What should you do with your mortgage

As economies continue to improve, an increase in interest rates is now widely expected at some point in 2015. Higher rates will be welcomed by savers, who have had a lean time over the past few years. Having reached a recent peak of 5.75% in July 2007 for the UK, rates rapidly plummeted to an all-time low of 0.5% in March 2009, where they have remained ever since.

Conversely, higher interest rates spell bad news for borrowers. A rate increase will drive up monthly repayments for those mortgage holders who do not have a fixed mortgage rate and, while those who have fixed their mortgages will not feel the initial impact of a rate rise, when their fixed period comes to an end, remortgaging is likely to result in a sizeable increase in monthly repayments.

Anybody taking out a mortgage should always assess not only whether they can afford their repayments now, but also whether they would be able to afford them in an environment of higher interest rates. A rate rise is now seen as a foregone conclusion and, although rates are not expected to rise as far or as quickly as before the financial crisis, even a relatively small increase could have a relatively substantial effect on your monthly repayments.

According to a recent survey published by mortgage lender Halifax, two- fifths (41%) of mortgage holders are worried about the prospect of higher interest rates, with 13% concerned they might find themselves unable to meet their repayments if they were to rise by up to £50 a month. Meanwhile, if their monthly mortgage payments rose by as much as £100, 30% of mortgage holders fear they will have to cut spending on essential items such as food, energy and insurance.

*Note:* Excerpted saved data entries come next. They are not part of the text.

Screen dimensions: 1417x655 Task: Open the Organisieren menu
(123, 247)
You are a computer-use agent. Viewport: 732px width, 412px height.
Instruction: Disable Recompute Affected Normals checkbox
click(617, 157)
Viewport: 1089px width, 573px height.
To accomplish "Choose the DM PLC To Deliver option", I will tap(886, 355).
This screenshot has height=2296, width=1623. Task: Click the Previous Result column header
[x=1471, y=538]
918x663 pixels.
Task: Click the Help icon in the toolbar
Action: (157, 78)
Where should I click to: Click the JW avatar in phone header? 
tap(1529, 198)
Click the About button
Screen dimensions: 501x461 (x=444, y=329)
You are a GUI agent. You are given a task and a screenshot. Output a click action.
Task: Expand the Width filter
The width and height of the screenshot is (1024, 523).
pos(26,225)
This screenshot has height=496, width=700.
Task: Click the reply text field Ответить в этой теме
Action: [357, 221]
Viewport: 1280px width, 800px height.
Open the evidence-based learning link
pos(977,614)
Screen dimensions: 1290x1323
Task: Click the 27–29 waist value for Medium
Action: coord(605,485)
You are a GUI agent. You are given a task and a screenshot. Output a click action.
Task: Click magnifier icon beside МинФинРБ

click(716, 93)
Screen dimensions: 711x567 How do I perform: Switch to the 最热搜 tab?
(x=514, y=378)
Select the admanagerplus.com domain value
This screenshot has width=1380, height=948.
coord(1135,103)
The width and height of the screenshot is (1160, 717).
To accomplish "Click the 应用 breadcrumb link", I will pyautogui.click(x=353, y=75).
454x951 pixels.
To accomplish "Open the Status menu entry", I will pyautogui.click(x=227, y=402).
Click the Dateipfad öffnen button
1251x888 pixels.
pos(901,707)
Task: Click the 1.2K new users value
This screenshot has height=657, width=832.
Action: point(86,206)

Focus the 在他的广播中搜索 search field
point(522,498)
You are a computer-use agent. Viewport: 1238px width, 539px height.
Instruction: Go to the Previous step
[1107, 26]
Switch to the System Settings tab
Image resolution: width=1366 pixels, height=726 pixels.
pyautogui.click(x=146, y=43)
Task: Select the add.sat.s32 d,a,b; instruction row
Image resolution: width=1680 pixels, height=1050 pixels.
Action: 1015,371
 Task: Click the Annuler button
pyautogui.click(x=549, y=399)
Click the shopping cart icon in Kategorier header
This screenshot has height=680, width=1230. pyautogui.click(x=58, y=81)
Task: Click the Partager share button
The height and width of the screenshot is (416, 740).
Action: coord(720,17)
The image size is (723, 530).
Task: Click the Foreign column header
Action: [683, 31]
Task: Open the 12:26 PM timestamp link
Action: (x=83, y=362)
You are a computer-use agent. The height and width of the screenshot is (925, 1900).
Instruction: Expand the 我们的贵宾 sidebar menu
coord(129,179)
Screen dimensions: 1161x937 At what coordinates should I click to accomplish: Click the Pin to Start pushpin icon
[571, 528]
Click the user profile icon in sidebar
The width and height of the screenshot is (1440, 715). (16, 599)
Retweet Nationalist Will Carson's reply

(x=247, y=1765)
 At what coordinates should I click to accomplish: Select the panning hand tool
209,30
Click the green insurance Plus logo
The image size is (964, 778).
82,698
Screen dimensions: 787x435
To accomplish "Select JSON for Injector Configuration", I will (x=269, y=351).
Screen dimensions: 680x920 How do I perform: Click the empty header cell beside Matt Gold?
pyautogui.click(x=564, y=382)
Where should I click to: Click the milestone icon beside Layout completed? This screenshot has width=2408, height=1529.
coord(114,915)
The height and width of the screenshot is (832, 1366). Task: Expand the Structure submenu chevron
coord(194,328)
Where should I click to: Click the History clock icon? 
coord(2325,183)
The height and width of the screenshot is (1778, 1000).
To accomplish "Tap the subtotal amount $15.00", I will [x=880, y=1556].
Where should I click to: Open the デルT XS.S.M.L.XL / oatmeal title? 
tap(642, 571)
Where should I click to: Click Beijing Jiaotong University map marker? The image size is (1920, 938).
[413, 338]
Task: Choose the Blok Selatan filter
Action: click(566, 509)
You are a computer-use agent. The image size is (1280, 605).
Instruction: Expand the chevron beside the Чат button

If the terms of your mortgage allow, it may be worth considering overpaying on your mortgage while rates remain low. It may also be worth negotiating a new mortgage now – perhaps moving from a standard variable rate to a fixed rate. That said, mortgage lenders are already poised to implement a rate increase once it takes effect and are therefore likely to take account of this when offering another deal.

Make sure you check the terms of your current deal – you could incur penalties from your current lender if you switch to a new one – and, above all, do take expert advice.